→ **Written exercise A**:
In the judgment, shorten the paragraph beginning "After acquisition of the Mill" while keeping its main facts.

→ **Extract**:
After acquisition of the Mill under the Act of 1982 by the State Government and
thereafter transfer to the Corporation, the various enactments, which govern the
relationship of the employer and employee between the Mill and its employees
cannot be excluded. We find ourselves unable to agree with the submission of the
learned counsel for the Union that since the Act of 1982 is holding the field and
is occupied, it was not open to the State Government to decide closure of the
Mill. The learned counsel for the Union relied upon various decisions of the
Apex Court to which we refer now.
10. The learned counsel for the Union referred to paragraph 15 of L. Narendra Nath’s case (supra), the relevant portion of which reads thus:
“……… The executive have a power to make any regulation which would
have the effect of a law so long as it does not contravene any legislation
already covering the field and the Government order in this case in no way affected the rights of candidates with regard to eligibility for admission: the test prescribed was a further hurdle by way of competition when mere eligibility could not be made the determining factor.”
11. The learned counsel for the Union also relied upon the following observations made by the Apex Court in Thakur Bharat Singh’s case (supra), wherein the Apex Court held thus:–
“…. All executive action which operates to (the prejudice of any person
must have the authority of law to support it,…..”
“…. Every act done by the Government or by its officers must, if it is to
operate to the prejudice of any person, be supported by some legislative
authority.”
12. The following passage in B.N. Nagarajan’s case (supra) was referred to by the learned counsel for the Union :
“……. It is hardly necessary to mention that if there is a statutory rule or
an act on the matter, the executive must abide by that Act or rule and it cannot in exercise of the executive power under Article 162 of the Constitution ignore or act contrary to that rule or Act.”
13. Shri Thakur also relied upon the case of R. Chitralekha (supra), wherein the Apex Court held thus :–
“…… It is true that Article 162 says that the executive power of the State
is coextensive with the power of the legislature to legislate and this Court has held in Ram Jawaya Kapur v. State of Punjab, that the power of the State is hot confined to matters over which legislation has already been passed. But neither Article 162 nor the decision of this Court goes so far as to hold that the State’s power can be exercised in derogation of a law made by a competent legislature………”
14. Placing reliance on Bishamber Dayal’s case (supra), the learned counsel appearing for the Union referred to paragraph 20 of the report, which reads thus:–
“Even assuming that the impugned teleprinter message is not relatable to the two Control Orders, the State Government undoubtedly could, in exercise of the executive power of the State, introduce a system of verification on movement of wheat from the State of Uttar Pradesh to various other States at the check-posts on the border and place restrictions on inter-district movement of wheat by traders on private account within the State, The executive power of a modern State is not capable of any precise definition. In Ram Jawaya Kapur v. State of Punjab, , Mukherjea, C. J., dealt with the scope of Arts. 73 and 162 of the Constitution. The learned chief Justice observed that neither of the two Articles contains any definition as to what the executive function is or gives an exhaustive enumeration of the activities which would legitimately come within its scope. It was observed; “Ordinarily the executive power connotes the residue of governmental functions that remain after legislative and judicial functions are taken away.” It is neither necessary nor possible to give an
exhaustive enumeration of the kinds and categories of executive functions which may comprise both the formulation of the policy as well as its execution. In other words, the State in exercise of its executive power is charged with the duty and the responsibility of carrying on the general administration of the State. So long as the State Government does not go against the provisions of the Constitution or any law, the width and amplitude of its executive power cannot be circumscribed. If there is no enactment covering a particular aspect, certainly the Government can carry on the administration by issuing administration directions or instructions, until the legislature makes a law in that behalf. Otherwise, the administration would come to a standstill.”

→ **Records for processing**:
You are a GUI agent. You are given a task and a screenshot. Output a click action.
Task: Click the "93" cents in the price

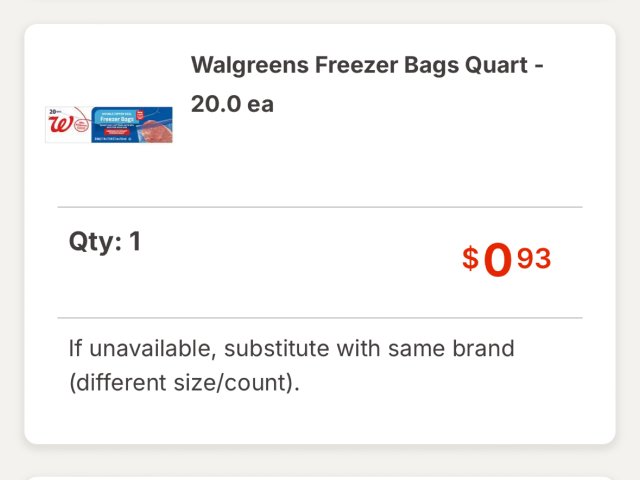click(x=534, y=258)
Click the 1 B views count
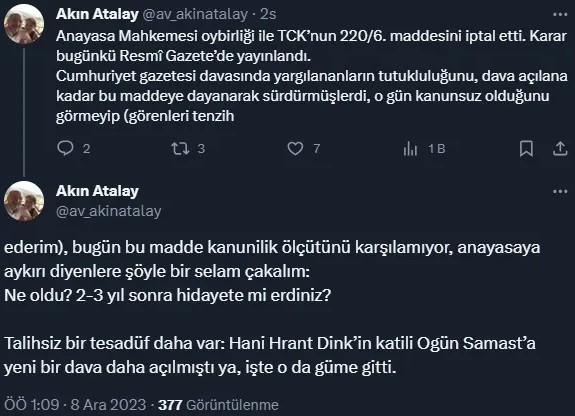This screenshot has height=416, width=575. tap(437, 149)
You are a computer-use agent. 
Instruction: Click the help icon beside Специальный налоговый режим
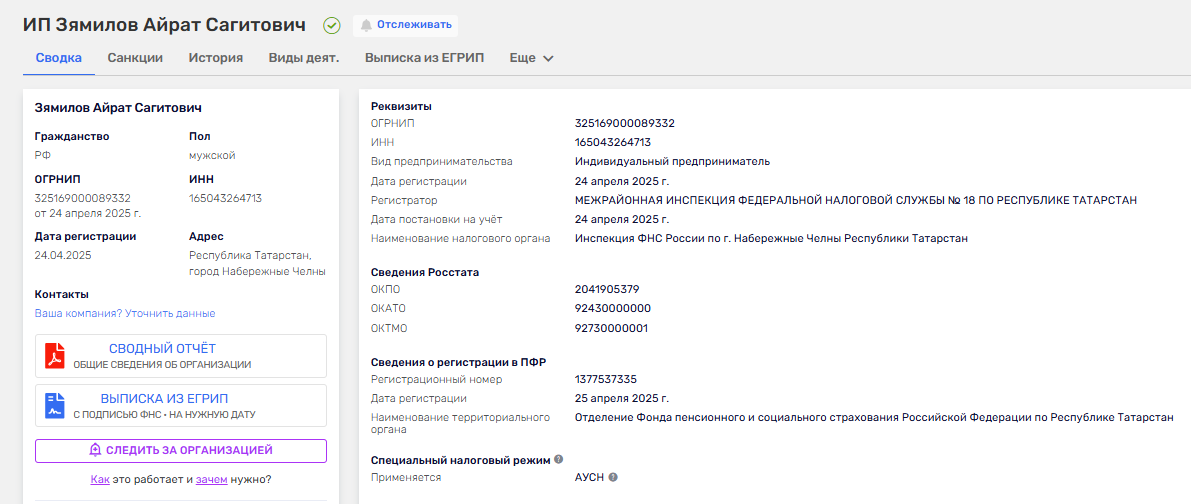[x=558, y=460]
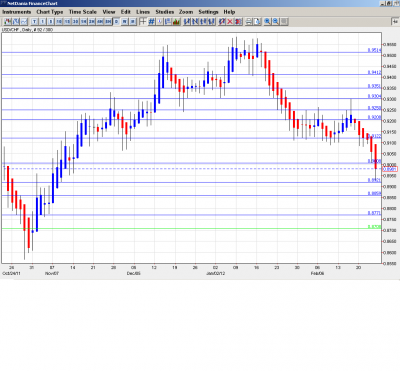Select the Daily (D) time scale button
The height and width of the screenshot is (371, 400).
116,22
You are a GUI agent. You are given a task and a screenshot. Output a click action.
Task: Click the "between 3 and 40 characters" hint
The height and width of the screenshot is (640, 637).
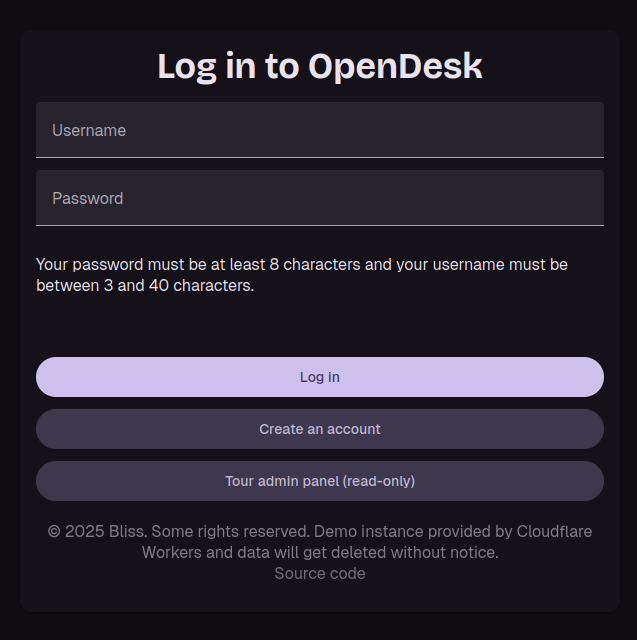tap(145, 286)
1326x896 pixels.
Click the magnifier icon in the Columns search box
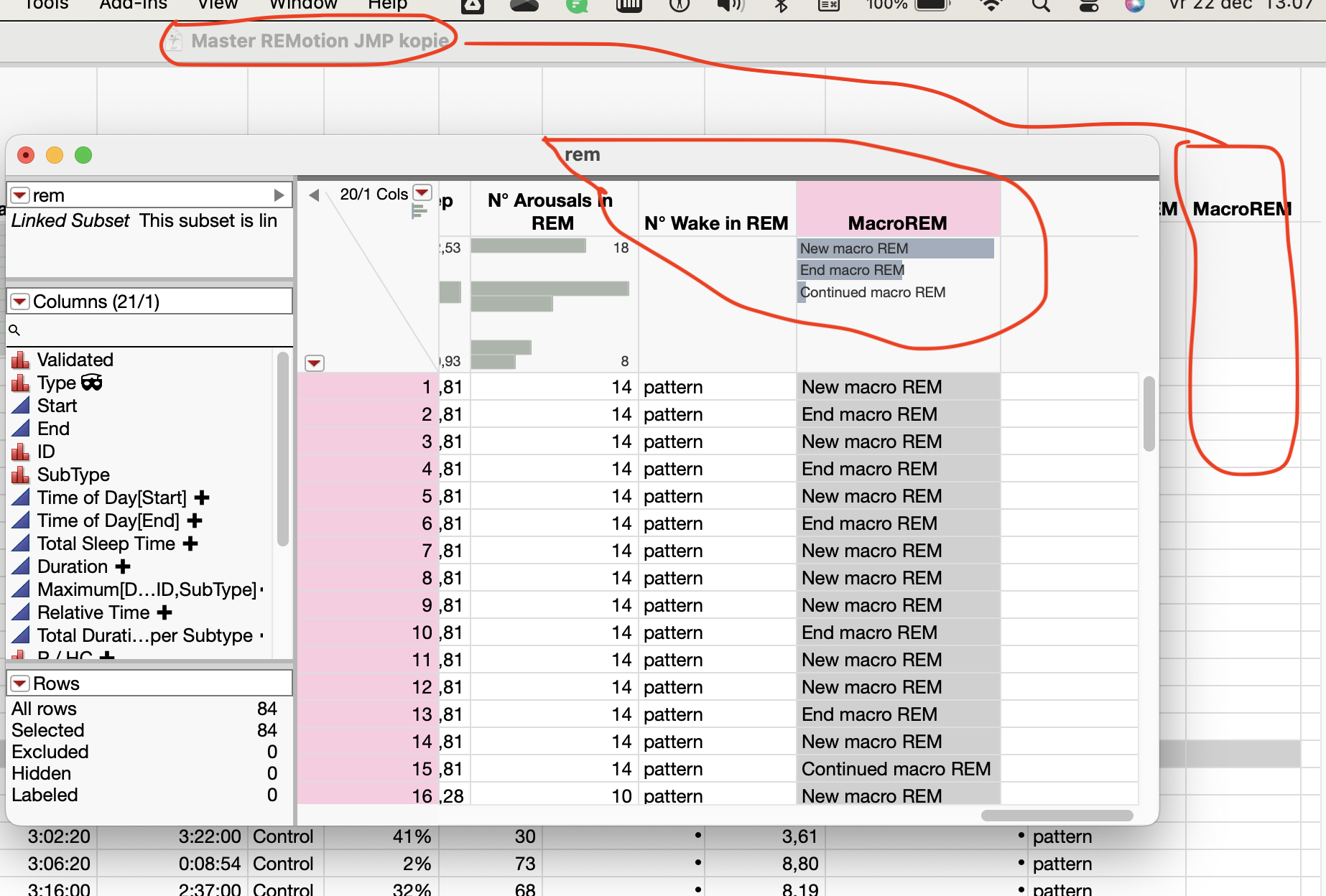coord(15,330)
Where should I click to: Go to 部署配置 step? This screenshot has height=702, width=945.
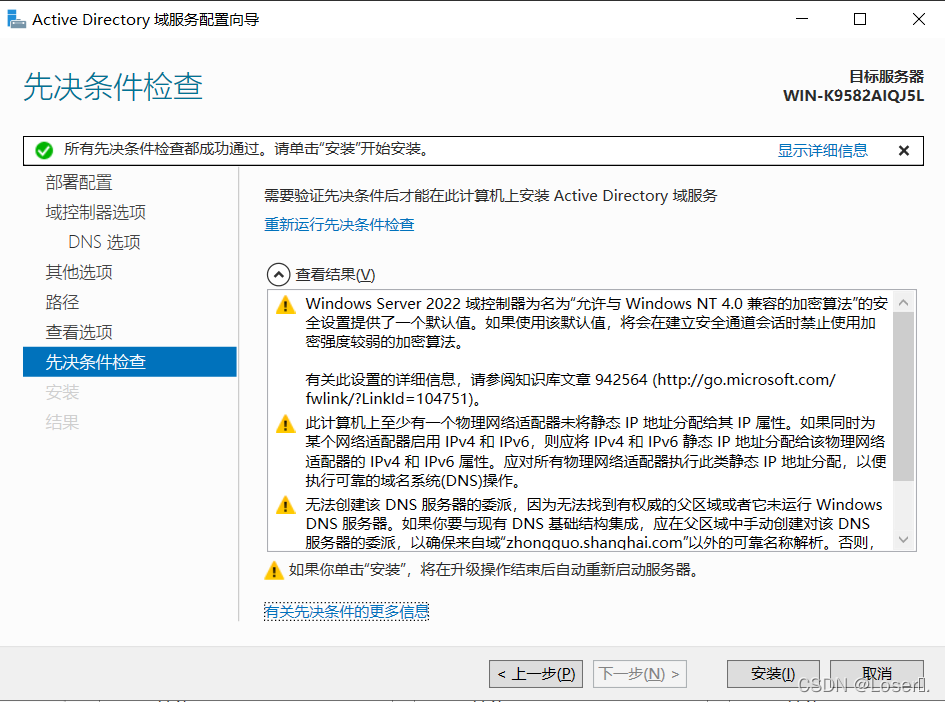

→ **Written exercise B**:
In the entries, rename "icon" to "symbol", starting at the line containing "Click the 1 B views count" and ending at the last line of the entries, and leave everything else unchanged. Give only those lines, and leave out the pictures.

→ **Final answer A**:
After the State Government acquired the Mill under the Act of 1982 and transferred it to the Corporation, the enactments governing the employer-employee relationship between the Mill and its employees still cannot be excluded. The court rejects the Union counsel's argument that the Act of 1982 occupies the field and therefore barred the State Government from deciding to close the Mill. The court then turns to the Apex Court decisions the Union's counsel relied on.

→ **Final answer B**:
Click the 1 B views count
This screenshot has height=416, width=575. tap(437, 149)
You are a computer-use agent. 
Instruction: Click the help symbol beside Специальный налоговый режим
[x=558, y=460]
Select the Daily (D) time scale button
The height and width of the screenshot is (371, 400).
116,22
You are a GUI agent. You are given a task and a screenshot. Output a click action.
Task: Click the "between 3 and 40 characters" hint
The height and width of the screenshot is (640, 637).
tap(145, 286)
1326x896 pixels.
Click the magnifier symbol in the Columns search box
coord(15,330)
Where should I click to: Go to 部署配置 step? This screenshot has height=702, width=945.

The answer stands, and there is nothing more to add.